System-design-of-LRU-and-FIFO-cache

Memory in a computer is minimal. Physical memory expansion is too expensive. To access more memory than what is available on the system, most contemporary computers have features that consist of hardware and software. This is Virtual memory. Virtual Memory is implemented in paging and segmentation. Paging is nothing but accessing the secondary memory to perform reading and writing. paging's primary goal, as stated above, is to break each operation into pages of the same size. Frames are used to hold these pages in the main memory.Page replacement is used to maintain the functionality of virtual memory by the demand paging concept. As the main memory is minimal and only certain pages are available when required by the CPU with the use of page replacement algorithms the pages are swapped in swapped out.

Goal :-

This project focuses on efficient way of implementing LRU and FIFO cache which outlines the supporting reasons for my way of implementation.
Two methods of implementation which is using arrays and using linkedlists are compared with each other in terms of optimality and correctedness.

My implementation of Arrays with reasons :-

FIFO :- For FIFO, I have used Queue implementation but with the helps of array of frames as fixed size .Here initially in array all values are set to be -1 indicating all these values are empty.Where every line of a file address is converted to long and sent to cache. If they are not present in the cache, then they are added from starting of an array . Like Queue elements are added at back of filled slots.Now whenever there is a page fault deletion happens at First of the queue , but here in my algorithm what I do is I shift all elements from second index to first and leaving last cell empty for inserting. And previously first element will be not there signifying deletion when page fault occurs.

(Array size is fixed that is frames given by us).

In addition to that I have used array of read/write modes of same size for updating respective page number index mode with new one if any page fault occurs.
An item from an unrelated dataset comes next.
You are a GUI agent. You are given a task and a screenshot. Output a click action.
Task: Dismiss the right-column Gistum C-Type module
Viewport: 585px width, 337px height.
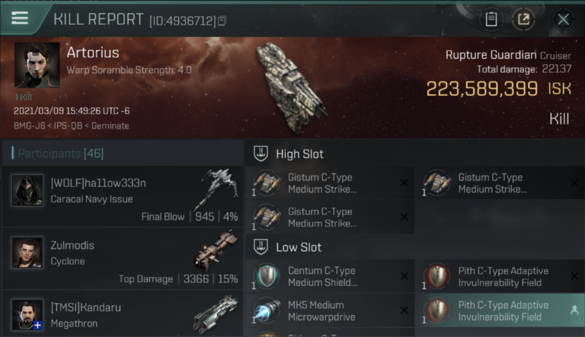click(574, 183)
Not only that, this array of read/writes modes are used to update read/ write count in non fault situations also where same address but different modes are there in which one of them is already in memory and other trying to access memory.

Time complexity analysis of arrays implementation:-

At first in order to determine whether a specific element is present or absent in cache ,in my algorithm I need to traverse whole array to check it’s presence . Let’s number of frames be N. then for searching of faulty it will be O(N).Next if there is any fault I need to delete the element at first index and shift entire elements of array to left (as that of queue):- for this operation to be in an array it again takes time complexity as O(N).
Again at time of inserting in worst case scenario, it will be added at end of queue , so in my method at last index we need to add and if cache is full then again at start element must be deleted so this is also :- O(N).
Therefore as frame increases my algorithm timecomplexity will be increased linearly.

Space complexity analysis of arrays implementation :-

It will be O(2N) where one n is for cache memory and other n is for array that holds modes of each frame. And N is number of frames.

SUPPORTIVE REASONS FOR MY CHOICE OF METHOD-1 :-

Though, all my choices are O(N) , execution will be very fast in cluser as no of frames are static and we know static memory building is very much faster than dynamic one. That implies in LinkedList there is no overflowing and insertion also takes in O(1) time but the main problem is memory building there would be dynamic which takes lot of time in execution on cluster.
Next foremost important thing is accessing a element which is O(1) in array and faster than that of LinkedList which is O(N).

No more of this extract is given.